“ Quelque chose est dû à l’être humain du seul fait qu’il est humain.”
Paul Ricoeur
Les enjeux des droits de l’homme (1988)
Voilà, septembre a commencé. Les congés d’été sont, pour la plupart d’entre nous, derrière soi. Tout affairés à cette drôle de rentrée masquée – la pandémie faisant encore l’essentiel de notre actualité -, nous nous efforçons de nous projeter de manière hasardeuse vers l’avenir. Au point de ne pas voir, peut-être, ce que d’autres événements présents contiennent de messages essentiels. Car, pour affectés que nous sommes par la crise sanitaire et économique, nous n’en demeurons pas moins citoyens d’un pays libre, ce qui ne concerne que 39 % de la population mondiale (1). Le soulèvement biélorusse, mais aussi la mort récente de l’avocate turque Ebru Timtik suite à sa grève de la faim en prison, viennent nous le rappeler.
Depuis le scrutin frauduleux du 9 août, ce que certains qualifient d’« éveil collectif » fait vaciller Alexandre Loukachenko, l’autocrate au pouvoir depuis vingt-six ans en Biélorussie. Devant les manifestations pourtant durement réprimées, un opposant témoigne : « Le nombre massif de manifestants est stupéfiant pour nous. Cet appel collectif à la dignité, cette façon de surmonter la peur… Je n’en reviens pas. » Ce mot de « dignité » doit retenir notre attention et nous enseigner, car nous n’avons probablement pas fini de tirer toutes les leçons du (dé)confinement. Derrière l’expérience que nous faisons d’un accès au monde différent pourrait se poser une question : qu’est-ce qui vaut la peine d’être vécu et défendu ?
---*---
» **EXERCICES**
1. D'après le texte, quelle part de la population mondiale vit dans un pays libre ?
2. Recopiez mot pour mot tout le passage du texte, de « Depuis le scrutin » jusqu'à « et défendu ? ».
La liste n'est d'aucune utilité ici, le texte suffit.
---*---
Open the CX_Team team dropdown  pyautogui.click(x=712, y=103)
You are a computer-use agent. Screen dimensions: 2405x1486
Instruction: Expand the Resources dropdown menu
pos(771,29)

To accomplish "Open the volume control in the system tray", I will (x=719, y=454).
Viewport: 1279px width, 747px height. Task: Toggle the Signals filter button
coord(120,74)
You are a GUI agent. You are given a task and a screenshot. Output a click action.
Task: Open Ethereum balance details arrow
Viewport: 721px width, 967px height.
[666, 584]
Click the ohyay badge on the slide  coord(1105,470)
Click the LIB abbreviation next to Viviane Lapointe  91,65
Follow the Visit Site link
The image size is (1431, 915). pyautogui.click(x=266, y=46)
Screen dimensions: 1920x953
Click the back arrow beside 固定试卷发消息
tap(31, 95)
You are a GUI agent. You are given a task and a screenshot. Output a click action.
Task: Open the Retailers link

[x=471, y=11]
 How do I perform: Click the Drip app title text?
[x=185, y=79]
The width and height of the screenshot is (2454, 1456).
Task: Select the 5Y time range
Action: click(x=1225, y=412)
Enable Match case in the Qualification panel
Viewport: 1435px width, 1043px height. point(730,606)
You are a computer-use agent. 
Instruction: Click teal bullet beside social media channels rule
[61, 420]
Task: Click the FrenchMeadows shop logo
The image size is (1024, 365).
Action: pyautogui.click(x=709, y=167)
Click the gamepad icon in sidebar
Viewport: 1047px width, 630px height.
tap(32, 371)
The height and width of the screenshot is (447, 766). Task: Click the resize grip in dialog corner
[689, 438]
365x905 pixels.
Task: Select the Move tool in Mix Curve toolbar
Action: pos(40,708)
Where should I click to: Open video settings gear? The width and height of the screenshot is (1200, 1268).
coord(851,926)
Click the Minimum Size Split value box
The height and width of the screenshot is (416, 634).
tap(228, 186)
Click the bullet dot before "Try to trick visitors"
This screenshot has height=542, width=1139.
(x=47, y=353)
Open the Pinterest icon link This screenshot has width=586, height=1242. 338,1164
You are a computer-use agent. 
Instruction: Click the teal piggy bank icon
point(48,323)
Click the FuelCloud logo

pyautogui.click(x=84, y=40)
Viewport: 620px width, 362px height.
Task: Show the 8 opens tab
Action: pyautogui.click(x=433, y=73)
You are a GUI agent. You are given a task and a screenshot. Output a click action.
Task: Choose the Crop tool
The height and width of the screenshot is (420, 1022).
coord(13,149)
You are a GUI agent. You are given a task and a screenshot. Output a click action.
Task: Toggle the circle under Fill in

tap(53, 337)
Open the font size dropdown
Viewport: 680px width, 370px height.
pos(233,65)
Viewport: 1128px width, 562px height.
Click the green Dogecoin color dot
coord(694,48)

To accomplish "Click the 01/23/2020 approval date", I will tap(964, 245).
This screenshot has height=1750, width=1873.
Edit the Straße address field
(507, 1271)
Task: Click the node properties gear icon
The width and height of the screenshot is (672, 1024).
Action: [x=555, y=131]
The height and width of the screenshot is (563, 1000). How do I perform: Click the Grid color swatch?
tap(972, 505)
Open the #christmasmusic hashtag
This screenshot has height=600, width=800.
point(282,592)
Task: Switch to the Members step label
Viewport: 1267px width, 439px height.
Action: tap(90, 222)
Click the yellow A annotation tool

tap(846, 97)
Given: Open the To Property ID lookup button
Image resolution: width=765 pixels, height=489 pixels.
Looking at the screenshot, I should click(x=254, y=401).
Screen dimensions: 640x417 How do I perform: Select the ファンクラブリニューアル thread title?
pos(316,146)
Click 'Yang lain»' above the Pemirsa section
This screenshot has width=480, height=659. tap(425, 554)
---*---
» **CORRIGÉS**
1. 39 % de la population mondiale.

2.
Depuis le scrutin frauduleux du 9 août, ce que certains qualifient d’« éveil collectif » fait vaciller Alexandre Loukachenko, l’autocrate au pouvoir depuis vingt-six ans en Biélorussie. Devant les manifestations pourtant durement réprimées, un opposant témoigne : « Le nombre massif de manifestants est stupéfiant pour nous. Cet appel collectif à la dignité, cette façon de surmonter la peur… Je n’en reviens pas. » Ce mot de « dignité » doit retenir notre attention et nous enseigner, car nous n’avons probablement pas fini de tirer toutes les leçons du (dé)confinement. Derrière l’expérience que nous faisons d’un accès au monde différent pourrait se poser une question : qu’est-ce qui vaut la peine d’être vécu et défendu ?